- _What is needed_
Could you reproduce the Boost cache setup instructions below, word for word?

- _Reading passage_

Go to the Status report page (/admin/reports/status) and check for any problems related to Boost. For example, you may see something like "Boost Cache path cache/normal: does not exist". The problem is that Boost expects to have a folder called "cache" (to hold all the cached files) not in the usual folder (under /files) but in the root of your Drupal installation. In such case, create folder "cache" manually in the root (where your index.php file is) and give it such permissions that Apache can read and write to it (tip: it needs the same permissions as the generated folders in your files directory have). (Better still, create a cache folder out of your web path and symlink to it.)

Status report

Let's test whether your anonymous pages are getting cached. Go to the Blocks page (/admin/structure/block) and show block "Boost: Pages cache status" in one of the regions — I often put it below the footer. Save the blocks page. Make sure you permit this block to show only for trusted roles (/admin/structure/block/manage/boost/status/configure).

- _Stored records_
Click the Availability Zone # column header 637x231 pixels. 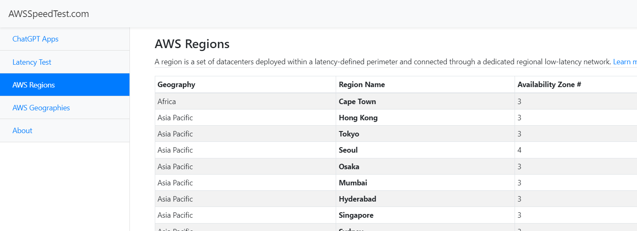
---
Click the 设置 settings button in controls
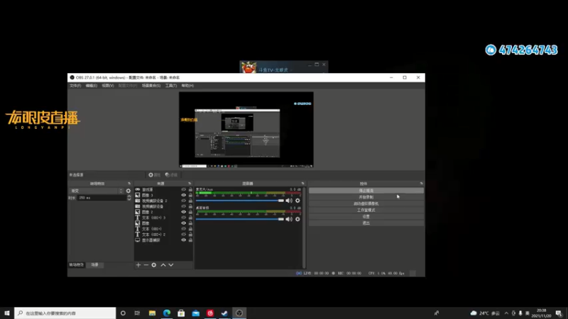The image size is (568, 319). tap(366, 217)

- _The answer_
Go to the Status report page (/admin/reports/status) and check for any problems related to Boost. For example, you may see something like "Boost Cache path cache/normal: does not exist". The problem is that Boost expects to have a folder called "cache" (to hold all the cached files) not in the usual folder (under /files) but in the root of your Drupal installation. In such case, create folder "cache" manually in the root (where your index.php file is) and give it such permissions that Apache can read and write to it (tip: it needs the same permissions as the generated folders in your files directory have). (Better still, create a cache folder out of your web path and symlink to it.)

Status report

Let's test whether your anonymous pages are getting cached. Go to the Blocks page (/admin/structure/block) and show block "Boost: Pages cache status" in one of the regions — I often put it below the footer. Save the blocks page. Make sure you permit this block to show only for trusted roles (/admin/structure/block/manage/boost/status/configure).